● Requirement: For the string "computer", search the entries below and copy every line where it appears.

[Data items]
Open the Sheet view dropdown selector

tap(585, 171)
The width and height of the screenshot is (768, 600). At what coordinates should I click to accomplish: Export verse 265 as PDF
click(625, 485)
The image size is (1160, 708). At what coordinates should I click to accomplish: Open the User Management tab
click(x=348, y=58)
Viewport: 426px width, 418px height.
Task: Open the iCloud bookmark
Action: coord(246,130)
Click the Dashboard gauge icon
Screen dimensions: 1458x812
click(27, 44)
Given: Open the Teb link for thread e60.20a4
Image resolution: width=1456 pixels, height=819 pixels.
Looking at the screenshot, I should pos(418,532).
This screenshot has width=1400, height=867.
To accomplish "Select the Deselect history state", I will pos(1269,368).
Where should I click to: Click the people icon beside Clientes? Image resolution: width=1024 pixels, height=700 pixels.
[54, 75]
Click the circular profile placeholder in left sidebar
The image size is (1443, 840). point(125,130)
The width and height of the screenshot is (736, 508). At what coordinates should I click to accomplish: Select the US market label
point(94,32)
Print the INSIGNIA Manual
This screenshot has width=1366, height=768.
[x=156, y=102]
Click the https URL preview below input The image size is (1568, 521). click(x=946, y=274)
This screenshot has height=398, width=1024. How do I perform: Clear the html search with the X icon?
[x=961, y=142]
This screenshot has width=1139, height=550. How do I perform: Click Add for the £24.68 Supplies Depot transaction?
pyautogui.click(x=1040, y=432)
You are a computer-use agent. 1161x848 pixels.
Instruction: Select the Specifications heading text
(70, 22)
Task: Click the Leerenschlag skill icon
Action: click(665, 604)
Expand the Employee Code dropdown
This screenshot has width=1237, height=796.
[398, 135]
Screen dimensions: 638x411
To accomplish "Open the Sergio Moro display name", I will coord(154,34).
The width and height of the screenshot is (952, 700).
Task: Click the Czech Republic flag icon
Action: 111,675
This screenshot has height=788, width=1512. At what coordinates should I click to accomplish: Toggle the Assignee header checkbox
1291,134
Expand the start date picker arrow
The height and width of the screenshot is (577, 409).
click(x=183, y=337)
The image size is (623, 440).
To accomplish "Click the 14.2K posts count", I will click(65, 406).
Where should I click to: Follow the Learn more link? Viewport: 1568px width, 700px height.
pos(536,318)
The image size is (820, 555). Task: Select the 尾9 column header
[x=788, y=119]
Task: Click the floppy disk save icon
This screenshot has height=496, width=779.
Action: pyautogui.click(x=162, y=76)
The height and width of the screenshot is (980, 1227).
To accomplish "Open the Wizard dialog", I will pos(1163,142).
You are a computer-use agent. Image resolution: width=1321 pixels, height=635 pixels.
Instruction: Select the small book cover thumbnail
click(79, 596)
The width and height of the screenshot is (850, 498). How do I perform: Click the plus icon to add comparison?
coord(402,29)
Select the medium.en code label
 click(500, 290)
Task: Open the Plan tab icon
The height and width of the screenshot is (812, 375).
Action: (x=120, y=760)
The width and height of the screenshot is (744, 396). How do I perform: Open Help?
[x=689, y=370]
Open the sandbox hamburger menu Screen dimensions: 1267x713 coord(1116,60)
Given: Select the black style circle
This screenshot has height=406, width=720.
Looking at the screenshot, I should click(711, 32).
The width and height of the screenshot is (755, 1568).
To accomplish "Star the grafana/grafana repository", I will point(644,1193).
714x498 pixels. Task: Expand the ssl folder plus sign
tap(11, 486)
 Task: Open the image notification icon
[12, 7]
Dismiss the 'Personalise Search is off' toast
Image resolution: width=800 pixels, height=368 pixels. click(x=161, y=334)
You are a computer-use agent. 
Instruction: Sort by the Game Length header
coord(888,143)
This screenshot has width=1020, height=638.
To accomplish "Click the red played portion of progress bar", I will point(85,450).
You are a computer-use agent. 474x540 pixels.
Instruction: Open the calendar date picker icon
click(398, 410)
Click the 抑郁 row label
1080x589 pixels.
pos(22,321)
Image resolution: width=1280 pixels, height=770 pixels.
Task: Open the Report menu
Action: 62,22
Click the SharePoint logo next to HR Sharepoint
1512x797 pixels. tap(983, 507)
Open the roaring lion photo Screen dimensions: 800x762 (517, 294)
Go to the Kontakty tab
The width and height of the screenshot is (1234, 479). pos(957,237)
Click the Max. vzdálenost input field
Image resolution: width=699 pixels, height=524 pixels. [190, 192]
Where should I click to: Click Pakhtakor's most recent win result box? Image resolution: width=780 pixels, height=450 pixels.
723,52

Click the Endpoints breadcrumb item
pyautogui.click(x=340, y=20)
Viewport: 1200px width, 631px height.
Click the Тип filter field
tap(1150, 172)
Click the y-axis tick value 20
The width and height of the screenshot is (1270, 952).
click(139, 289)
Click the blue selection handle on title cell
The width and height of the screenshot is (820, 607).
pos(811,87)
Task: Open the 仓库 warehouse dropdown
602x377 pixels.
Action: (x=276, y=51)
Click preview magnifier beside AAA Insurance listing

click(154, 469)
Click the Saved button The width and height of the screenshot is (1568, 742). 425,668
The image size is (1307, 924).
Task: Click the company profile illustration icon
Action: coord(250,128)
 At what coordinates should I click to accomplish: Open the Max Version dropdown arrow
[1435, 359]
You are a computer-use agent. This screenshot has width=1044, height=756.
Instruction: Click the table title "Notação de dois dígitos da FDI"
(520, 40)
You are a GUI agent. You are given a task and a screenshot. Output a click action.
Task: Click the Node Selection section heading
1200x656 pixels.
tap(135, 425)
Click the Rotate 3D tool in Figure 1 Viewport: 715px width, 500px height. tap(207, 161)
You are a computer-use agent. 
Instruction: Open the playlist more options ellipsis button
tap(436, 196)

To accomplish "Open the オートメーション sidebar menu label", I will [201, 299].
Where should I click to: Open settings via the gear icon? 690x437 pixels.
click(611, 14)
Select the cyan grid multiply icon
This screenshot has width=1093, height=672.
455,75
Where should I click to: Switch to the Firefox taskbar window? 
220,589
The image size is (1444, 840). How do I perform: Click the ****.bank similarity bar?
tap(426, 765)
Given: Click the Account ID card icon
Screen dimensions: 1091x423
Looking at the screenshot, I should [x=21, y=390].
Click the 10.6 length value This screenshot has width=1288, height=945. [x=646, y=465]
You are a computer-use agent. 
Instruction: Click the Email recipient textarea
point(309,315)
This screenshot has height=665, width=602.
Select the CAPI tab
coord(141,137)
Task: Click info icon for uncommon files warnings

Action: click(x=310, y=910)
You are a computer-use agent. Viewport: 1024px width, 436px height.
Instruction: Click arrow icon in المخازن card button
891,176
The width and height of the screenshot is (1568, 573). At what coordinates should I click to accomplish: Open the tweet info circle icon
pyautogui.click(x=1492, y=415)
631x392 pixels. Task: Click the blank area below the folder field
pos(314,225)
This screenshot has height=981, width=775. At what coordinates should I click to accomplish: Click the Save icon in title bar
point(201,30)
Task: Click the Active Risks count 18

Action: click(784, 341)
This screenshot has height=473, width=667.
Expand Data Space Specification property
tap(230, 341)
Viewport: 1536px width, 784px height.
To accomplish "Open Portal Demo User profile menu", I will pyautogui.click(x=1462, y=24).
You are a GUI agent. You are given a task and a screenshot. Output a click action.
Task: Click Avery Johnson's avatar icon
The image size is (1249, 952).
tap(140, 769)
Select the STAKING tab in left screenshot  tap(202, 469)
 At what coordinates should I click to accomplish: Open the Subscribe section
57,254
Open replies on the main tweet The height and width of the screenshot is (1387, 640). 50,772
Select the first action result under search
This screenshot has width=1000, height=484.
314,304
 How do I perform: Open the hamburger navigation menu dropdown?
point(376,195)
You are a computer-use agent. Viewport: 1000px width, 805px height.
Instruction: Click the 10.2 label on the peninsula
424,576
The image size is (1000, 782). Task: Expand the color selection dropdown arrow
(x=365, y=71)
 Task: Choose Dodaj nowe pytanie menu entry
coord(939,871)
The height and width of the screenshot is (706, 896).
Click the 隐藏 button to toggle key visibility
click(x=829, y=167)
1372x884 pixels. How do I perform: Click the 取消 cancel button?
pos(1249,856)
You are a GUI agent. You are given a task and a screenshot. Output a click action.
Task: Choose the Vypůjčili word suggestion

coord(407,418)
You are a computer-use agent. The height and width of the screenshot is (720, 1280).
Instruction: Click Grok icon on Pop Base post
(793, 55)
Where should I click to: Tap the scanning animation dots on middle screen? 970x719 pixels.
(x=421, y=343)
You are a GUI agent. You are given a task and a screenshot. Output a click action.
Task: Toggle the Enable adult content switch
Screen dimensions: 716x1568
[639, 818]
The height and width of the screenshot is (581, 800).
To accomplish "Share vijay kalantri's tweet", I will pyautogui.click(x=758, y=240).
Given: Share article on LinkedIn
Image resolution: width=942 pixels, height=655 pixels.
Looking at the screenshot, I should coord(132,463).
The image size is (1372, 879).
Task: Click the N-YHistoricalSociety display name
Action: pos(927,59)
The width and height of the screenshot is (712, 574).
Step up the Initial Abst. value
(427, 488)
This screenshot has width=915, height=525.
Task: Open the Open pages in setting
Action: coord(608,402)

● Exercise solution:
You are a computer-use agent. 1161x848 pixels.
You are a computer-use agent. Image resolution: width=1321 pixels, height=635 pixels.
You are a computer-use agent. 
You are a computer-use agent. 474x540 pixels.
You are a computer-use agent. This screenshot has width=1044, height=756.
You are a computer-use agent. 
You are a computer-use agent. 
You are a computer-use agent. Viewport: 1024px width, 436px height.
You are a computer-use agent. Viewport: 1000px width, 805px height.
You are a computer-use agent. The height and width of the screenshot is (720, 1280).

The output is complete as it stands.